--- Requirement ---
Which of the lines in the data mention the string "Given"? List them all.

--- Supplied data ---
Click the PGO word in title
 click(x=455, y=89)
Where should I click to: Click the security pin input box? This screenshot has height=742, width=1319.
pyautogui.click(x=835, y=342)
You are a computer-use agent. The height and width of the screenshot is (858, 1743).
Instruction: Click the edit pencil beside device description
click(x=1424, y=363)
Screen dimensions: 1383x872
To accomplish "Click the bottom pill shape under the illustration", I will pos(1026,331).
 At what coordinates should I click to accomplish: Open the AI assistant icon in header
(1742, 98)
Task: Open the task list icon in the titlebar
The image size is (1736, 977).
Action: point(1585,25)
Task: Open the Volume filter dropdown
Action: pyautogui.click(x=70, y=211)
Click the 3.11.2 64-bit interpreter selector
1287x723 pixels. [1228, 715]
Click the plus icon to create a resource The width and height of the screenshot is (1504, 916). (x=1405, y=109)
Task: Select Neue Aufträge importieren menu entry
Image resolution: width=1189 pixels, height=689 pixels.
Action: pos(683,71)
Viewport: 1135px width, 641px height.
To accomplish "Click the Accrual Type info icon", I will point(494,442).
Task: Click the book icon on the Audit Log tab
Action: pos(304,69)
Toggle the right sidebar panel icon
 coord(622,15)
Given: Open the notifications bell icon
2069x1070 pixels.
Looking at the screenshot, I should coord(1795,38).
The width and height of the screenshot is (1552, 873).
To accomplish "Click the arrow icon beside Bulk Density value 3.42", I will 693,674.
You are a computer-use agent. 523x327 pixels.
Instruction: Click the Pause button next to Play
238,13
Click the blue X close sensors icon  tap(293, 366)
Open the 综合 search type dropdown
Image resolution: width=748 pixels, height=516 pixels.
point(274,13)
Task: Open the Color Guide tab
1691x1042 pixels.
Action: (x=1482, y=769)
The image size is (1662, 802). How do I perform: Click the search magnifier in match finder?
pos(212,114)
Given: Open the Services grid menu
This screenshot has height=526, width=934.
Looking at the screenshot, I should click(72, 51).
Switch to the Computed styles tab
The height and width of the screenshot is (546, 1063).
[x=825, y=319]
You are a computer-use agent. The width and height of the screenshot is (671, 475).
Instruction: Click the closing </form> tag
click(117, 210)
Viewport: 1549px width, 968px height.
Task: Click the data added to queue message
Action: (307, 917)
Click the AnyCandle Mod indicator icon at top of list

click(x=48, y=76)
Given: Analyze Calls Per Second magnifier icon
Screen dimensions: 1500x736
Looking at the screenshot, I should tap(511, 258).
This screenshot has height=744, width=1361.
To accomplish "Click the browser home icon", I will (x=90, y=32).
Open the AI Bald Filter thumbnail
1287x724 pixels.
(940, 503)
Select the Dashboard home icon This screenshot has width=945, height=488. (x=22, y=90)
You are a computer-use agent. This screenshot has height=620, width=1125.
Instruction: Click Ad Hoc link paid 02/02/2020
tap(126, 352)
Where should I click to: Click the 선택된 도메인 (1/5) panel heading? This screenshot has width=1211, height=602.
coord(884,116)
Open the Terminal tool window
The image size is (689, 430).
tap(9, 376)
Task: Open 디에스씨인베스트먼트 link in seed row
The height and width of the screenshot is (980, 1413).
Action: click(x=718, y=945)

--- Answer for the task ---
Given: Open the notifications bell icon
Given: Open the Services grid menu
Given: Analyze Calls Per Second magnifier icon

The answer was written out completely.